El exilio en Paraguay no es una palabra extraña, contó Rogelio. Las guerras primero y luego la dictadura de Stroessner (1954-1989) obligaron a los perdedores al exilio político. Luego vinieron -siguió explicando- los exiliados económicos que migraron a España y a Argentina en los años noventa del siglo pasado. Cuando Marisa observó que la escuela a la que iban sus hijos reunía a los sordos pero no les enseñaba modos de comunicarse, que se estaban quedando aislados, se dio cuenta de que a ellos también les llegó la hora de salir del país.
La segunda ciudad con más paraguayos en el mundo es Buenos Aires. Marisa fue en 1992 con sus hijos para que entraran a una escuela de niños sordos, mientras Rogelio iba con frecuencia desde Asunción, que está a 1 300 kilómetros en auto. Llevaba víveres y vituallas porque en Argentina la convertibilidad hacía que todo sea impagable. Más tarde vendieron todo lo que tenían en suelo paraguayo por un dinero que les permitía poca cosa y Rogelio se reunió con su familia. Trabajó dos años sin papeles, ganaba muy poco, la pizza en la calle era su pan de cada día.

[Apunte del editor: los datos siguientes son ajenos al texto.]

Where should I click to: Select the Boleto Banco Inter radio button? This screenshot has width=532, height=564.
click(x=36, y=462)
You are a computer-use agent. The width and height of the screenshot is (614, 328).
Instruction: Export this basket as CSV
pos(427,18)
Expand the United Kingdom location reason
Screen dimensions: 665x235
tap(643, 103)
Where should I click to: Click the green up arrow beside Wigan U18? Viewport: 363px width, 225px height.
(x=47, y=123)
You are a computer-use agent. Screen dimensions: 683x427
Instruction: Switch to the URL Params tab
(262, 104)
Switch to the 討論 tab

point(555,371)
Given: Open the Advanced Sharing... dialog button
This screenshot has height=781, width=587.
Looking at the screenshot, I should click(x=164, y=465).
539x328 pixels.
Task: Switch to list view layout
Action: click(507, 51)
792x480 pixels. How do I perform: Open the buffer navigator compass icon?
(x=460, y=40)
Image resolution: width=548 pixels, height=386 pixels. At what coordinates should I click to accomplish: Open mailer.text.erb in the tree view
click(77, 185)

Pero hay ángeles, dijo Rogelio con tono místico. Un paraguayo les prestó un departamento sin cobrarles nada. El exganadero comenzó a trabajar en una empresa de importación, sus hijos aprendieron lengua de señas argentina y comenzaron a leer. Hicieron amigos, salían a fiestas y poco a poco disolvieron la amargura de la incomunicación. La madre de Rogelio se quedó en Paraguay, lo que le dolía, pero la decisión de emigrar había valido la pena:
—Era el alivio de verlos a tus hijos en el lugar que tú dices ¡acá! Ese alivio te hace olvidar de todo. Puedes tener techaga’u -nostalgia en guaraní- pero quedaba en segundo plano. Tal era la felicidad de ver a tus hijos que aprenden, que están felices, que juegan, que reciben en la casa a los amigos.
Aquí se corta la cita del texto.